Dans l'extrait du document, quelle couleur de code santé permet de se déplacer librement en Chine ?

● Extrait du document

-=-=-

Workers have broken out of #Apple’s largest assembly site, escaping the Zero #Covid lockdown at Foxconn in #Zhengzhou. After sneaking out, they’re walking to home towns more than 100 kilometres away to beat the Covid app measures designed to control people and stop this. #China pic.twitter.com/NHjOjclAyU
— Stephen McDonell (@StephenMcDonell) October 30, 2022
Some truck drivers who gave Foxconn workers (who’d busted out) a ride have now themselves been put in compulsory quarantine. Workers who’ve made it to their home towns are reporting that they’re doing a week’s quarantine in schools and other temporary #Covid isolation centres. pic.twitter.com/eSgSyhvv7Z
— Stephen McDonell (@StephenMcDonell) October 31, 2022
Zichen Wang, qui travaille pour un groupe de réflexion gouvernemental à Pékin, se dit «attristé» sur son compte Twitter par les images des ouvriers d'usine désespérés. Et il dénonce en outre le fait que les automobilistes qui passent devant la foule à pied «devraient au moins avoir la décence» de prendre les passagers avec eux.
Mais le fait de les ignorer n'est pas tant lié à la mauvaise volonté de ces conducteurs qu'à l'inhumanité du système lui-même: le code santé Covid-19 des employés de l'usine est réglé sur «rouge». En Chine, ils ne peuvent donc actuellement ni prendre le bus, ni entrer dans les supermarchés, ni passer par l'un des omniprésents checkpoints de la police le long des autoroutes. Seuls ceux qui n'ont pas séjourné dans une zone à haut risque et qui se soumettent régulièrement à un test PCR se voient attribuer un code santé «vert» – et peuvent ainsi se déplacer librement.

-=-=-

● Données extraites d'une collection

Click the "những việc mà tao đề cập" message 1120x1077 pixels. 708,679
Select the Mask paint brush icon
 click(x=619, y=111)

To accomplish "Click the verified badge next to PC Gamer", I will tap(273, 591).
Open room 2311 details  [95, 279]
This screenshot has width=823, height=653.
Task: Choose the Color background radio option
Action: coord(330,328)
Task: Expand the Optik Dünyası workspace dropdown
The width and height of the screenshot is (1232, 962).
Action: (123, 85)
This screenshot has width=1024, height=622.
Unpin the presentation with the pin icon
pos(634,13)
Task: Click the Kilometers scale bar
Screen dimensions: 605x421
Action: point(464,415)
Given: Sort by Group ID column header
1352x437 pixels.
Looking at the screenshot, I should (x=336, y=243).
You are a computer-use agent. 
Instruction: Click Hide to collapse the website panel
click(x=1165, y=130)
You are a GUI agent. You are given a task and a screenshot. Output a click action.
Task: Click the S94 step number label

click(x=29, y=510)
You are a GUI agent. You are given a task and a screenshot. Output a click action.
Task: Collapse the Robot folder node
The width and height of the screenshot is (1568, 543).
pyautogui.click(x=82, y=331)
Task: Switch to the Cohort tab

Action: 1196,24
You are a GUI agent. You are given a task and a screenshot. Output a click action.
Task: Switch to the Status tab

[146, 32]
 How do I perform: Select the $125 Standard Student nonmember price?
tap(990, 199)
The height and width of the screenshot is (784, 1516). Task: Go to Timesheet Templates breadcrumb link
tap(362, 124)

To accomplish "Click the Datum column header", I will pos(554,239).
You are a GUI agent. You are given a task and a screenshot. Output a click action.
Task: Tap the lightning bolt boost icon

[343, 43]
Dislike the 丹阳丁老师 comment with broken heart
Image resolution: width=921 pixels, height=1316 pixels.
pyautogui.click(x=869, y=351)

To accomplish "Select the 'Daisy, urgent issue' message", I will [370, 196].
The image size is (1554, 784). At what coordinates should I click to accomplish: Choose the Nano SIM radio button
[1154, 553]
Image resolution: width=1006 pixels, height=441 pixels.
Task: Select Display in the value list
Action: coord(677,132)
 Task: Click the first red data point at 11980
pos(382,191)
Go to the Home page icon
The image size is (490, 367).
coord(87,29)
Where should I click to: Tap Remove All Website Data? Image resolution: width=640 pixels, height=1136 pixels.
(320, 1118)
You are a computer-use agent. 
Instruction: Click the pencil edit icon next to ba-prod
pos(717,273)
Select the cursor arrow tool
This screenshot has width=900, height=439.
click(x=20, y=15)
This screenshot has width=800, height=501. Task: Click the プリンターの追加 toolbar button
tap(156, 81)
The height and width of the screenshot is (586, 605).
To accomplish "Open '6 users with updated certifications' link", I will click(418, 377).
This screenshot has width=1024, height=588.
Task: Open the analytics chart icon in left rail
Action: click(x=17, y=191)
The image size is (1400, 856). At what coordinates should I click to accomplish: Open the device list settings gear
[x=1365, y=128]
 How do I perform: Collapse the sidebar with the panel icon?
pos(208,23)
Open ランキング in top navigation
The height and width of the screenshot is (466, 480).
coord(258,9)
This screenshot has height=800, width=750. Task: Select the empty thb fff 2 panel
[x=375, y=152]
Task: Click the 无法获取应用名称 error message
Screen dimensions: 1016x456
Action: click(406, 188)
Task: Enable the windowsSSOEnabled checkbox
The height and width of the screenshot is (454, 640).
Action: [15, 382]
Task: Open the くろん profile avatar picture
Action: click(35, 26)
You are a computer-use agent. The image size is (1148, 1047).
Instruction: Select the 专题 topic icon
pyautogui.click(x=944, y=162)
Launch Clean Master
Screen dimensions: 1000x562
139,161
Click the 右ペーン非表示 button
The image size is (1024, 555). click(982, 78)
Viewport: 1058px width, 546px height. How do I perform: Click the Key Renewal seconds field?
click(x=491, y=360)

-=-=-

● Réponse
Le vert.